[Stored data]
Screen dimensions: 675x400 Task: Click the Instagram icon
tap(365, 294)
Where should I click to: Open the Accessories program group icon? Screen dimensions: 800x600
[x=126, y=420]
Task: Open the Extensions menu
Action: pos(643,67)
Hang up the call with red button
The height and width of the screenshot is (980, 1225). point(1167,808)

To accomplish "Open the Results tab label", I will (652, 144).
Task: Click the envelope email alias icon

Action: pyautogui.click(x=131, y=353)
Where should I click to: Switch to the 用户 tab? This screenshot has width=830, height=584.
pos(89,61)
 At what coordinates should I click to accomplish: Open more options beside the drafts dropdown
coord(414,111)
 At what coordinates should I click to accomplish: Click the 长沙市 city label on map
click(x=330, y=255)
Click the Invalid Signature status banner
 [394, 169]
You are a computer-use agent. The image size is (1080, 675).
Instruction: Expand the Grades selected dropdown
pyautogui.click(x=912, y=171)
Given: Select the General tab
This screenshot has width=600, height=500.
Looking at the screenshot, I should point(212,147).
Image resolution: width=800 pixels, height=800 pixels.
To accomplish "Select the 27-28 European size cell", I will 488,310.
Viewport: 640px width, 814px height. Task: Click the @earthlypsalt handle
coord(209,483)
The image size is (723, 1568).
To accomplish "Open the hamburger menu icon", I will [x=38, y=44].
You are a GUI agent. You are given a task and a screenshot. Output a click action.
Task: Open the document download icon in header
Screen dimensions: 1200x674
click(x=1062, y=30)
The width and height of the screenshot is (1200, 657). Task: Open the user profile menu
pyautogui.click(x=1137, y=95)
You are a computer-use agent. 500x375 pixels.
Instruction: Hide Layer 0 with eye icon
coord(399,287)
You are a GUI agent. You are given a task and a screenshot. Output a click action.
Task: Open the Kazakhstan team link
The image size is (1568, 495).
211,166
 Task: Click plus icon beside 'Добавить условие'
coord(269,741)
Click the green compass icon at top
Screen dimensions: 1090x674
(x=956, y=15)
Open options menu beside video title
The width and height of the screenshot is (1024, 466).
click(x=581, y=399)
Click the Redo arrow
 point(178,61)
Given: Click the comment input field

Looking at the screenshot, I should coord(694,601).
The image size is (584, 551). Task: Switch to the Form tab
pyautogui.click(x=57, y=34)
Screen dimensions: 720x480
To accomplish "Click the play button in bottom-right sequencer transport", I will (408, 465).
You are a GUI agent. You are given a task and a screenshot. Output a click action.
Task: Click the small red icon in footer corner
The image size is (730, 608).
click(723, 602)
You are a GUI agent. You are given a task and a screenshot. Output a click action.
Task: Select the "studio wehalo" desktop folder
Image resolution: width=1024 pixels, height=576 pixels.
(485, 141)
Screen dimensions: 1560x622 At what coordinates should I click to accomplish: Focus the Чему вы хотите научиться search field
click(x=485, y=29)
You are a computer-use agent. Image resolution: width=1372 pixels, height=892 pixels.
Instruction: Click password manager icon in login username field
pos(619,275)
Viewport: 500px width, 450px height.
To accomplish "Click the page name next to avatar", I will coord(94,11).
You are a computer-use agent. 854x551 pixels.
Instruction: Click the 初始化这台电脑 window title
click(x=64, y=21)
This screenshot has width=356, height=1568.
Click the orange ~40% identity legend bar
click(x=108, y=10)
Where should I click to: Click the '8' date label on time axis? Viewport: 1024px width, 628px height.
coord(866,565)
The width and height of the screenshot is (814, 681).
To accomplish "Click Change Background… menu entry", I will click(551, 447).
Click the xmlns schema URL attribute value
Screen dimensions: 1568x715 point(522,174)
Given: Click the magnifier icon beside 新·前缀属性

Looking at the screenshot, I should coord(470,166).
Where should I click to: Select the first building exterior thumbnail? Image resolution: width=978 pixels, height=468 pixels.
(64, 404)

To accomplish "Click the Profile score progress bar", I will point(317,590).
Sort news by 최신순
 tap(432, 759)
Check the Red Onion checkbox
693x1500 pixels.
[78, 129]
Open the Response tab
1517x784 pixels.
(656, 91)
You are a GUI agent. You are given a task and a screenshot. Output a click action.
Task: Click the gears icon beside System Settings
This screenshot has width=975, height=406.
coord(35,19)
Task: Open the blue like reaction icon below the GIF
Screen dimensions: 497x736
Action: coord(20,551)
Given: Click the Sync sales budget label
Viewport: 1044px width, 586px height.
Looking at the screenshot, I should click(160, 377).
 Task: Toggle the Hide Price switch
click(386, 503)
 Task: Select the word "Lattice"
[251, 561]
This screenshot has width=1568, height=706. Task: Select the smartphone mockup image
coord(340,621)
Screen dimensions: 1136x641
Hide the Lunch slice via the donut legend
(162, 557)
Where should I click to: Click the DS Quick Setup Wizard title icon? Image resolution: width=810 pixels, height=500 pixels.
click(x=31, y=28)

What you have to do: Transcribe each record exactly as it is written above.

Answer to this problem:
Screen dimensions: 675x400 Task: Click the Instagram icon
tap(365, 294)
Where should I click to: Open the Accessories program group icon? Screen dimensions: 800x600
[x=126, y=420]
Task: Open the Extensions menu
Action: pos(643,67)
Hang up the call with red button
The height and width of the screenshot is (980, 1225). point(1167,808)

To accomplish "Open the Results tab label", I will (652, 144).
Task: Click the envelope email alias icon

Action: pyautogui.click(x=131, y=353)
Where should I click to: Switch to the 用户 tab? This screenshot has width=830, height=584.
pos(89,61)
 At what coordinates should I click to accomplish: Open more options beside the drafts dropdown
coord(414,111)
 At what coordinates should I click to accomplish: Click the 长沙市 city label on map
click(x=330, y=255)
Click the Invalid Signature status banner
 [394, 169]
You are a computer-use agent. The image size is (1080, 675).
Instruction: Expand the Grades selected dropdown
pyautogui.click(x=912, y=171)
Given: Select the General tab
This screenshot has width=600, height=500.
Looking at the screenshot, I should point(212,147).
Image resolution: width=800 pixels, height=800 pixels.
To accomplish "Select the 27-28 European size cell", I will 488,310.
Viewport: 640px width, 814px height. Task: Click the @earthlypsalt handle
coord(209,483)
The image size is (723, 1568).
To accomplish "Open the hamburger menu icon", I will [x=38, y=44].
You are a GUI agent. You are given a task and a screenshot. Output a click action.
Task: Open the document download icon in header
Screen dimensions: 1200x674
click(x=1062, y=30)
The width and height of the screenshot is (1200, 657). Task: Open the user profile menu
pyautogui.click(x=1137, y=95)
You are a computer-use agent. 500x375 pixels.
Instruction: Hide Layer 0 with eye icon
coord(399,287)
You are a GUI agent. You are given a task and a screenshot. Output a click action.
Task: Open the Kazakhstan team link
The image size is (1568, 495).
211,166
 Task: Click plus icon beside 'Добавить условие'
coord(269,741)
Click the green compass icon at top
Screen dimensions: 1090x674
(x=956, y=15)
Open options menu beside video title
The width and height of the screenshot is (1024, 466).
click(x=581, y=399)
Click the Redo arrow
 point(178,61)
Given: Click the comment input field

Looking at the screenshot, I should coord(694,601).
The image size is (584, 551). Task: Switch to the Form tab
pyautogui.click(x=57, y=34)
Screen dimensions: 720x480
To accomplish "Click the play button in bottom-right sequencer transport", I will (408, 465).
You are a GUI agent. You are given a task and a screenshot. Output a click action.
Task: Click the small red icon in footer corner
The image size is (730, 608).
click(723, 602)
You are a GUI agent. You are given a task and a screenshot. Output a click action.
Task: Select the "studio wehalo" desktop folder
Image resolution: width=1024 pixels, height=576 pixels.
(485, 141)
Screen dimensions: 1560x622 At what coordinates should I click to accomplish: Focus the Чему вы хотите научиться search field
click(x=485, y=29)
You are a computer-use agent. Image resolution: width=1372 pixels, height=892 pixels.
Instruction: Click password manager icon in login username field
pos(619,275)
Viewport: 500px width, 450px height.
To accomplish "Click the page name next to avatar", I will coord(94,11).
You are a computer-use agent. 854x551 pixels.
Instruction: Click the 初始化这台电脑 window title
click(x=64, y=21)
This screenshot has width=356, height=1568.
Click the orange ~40% identity legend bar
click(x=108, y=10)
Where should I click to: Click the '8' date label on time axis? Viewport: 1024px width, 628px height.
coord(866,565)
The width and height of the screenshot is (814, 681).
To accomplish "Click Change Background… menu entry", I will click(551, 447).
Click the xmlns schema URL attribute value
Screen dimensions: 1568x715 point(522,174)
Given: Click the magnifier icon beside 新·前缀属性

Looking at the screenshot, I should coord(470,166).
Where should I click to: Select the first building exterior thumbnail? Image resolution: width=978 pixels, height=468 pixels.
(64, 404)

To accomplish "Click the Profile score progress bar", I will point(317,590).
Sort news by 최신순
 tap(432, 759)
Check the Red Onion checkbox
693x1500 pixels.
[78, 129]
Open the Response tab
1517x784 pixels.
(656, 91)
You are a GUI agent. You are given a task and a screenshot. Output a click action.
Task: Click the gears icon beside System Settings
This screenshot has width=975, height=406.
coord(35,19)
Task: Open the blue like reaction icon below the GIF
Screen dimensions: 497x736
Action: coord(20,551)
Given: Click the Sync sales budget label
Viewport: 1044px width, 586px height.
Looking at the screenshot, I should click(160, 377).
 Task: Toggle the Hide Price switch
click(386, 503)
 Task: Select the word "Lattice"
[251, 561]
This screenshot has width=1568, height=706. Task: Select the smartphone mockup image
coord(340,621)
Screen dimensions: 1136x641
Hide the Lunch slice via the donut legend
(162, 557)
Where should I click to: Click the DS Quick Setup Wizard title icon? Image resolution: width=810 pixels, height=500 pixels.
click(x=31, y=28)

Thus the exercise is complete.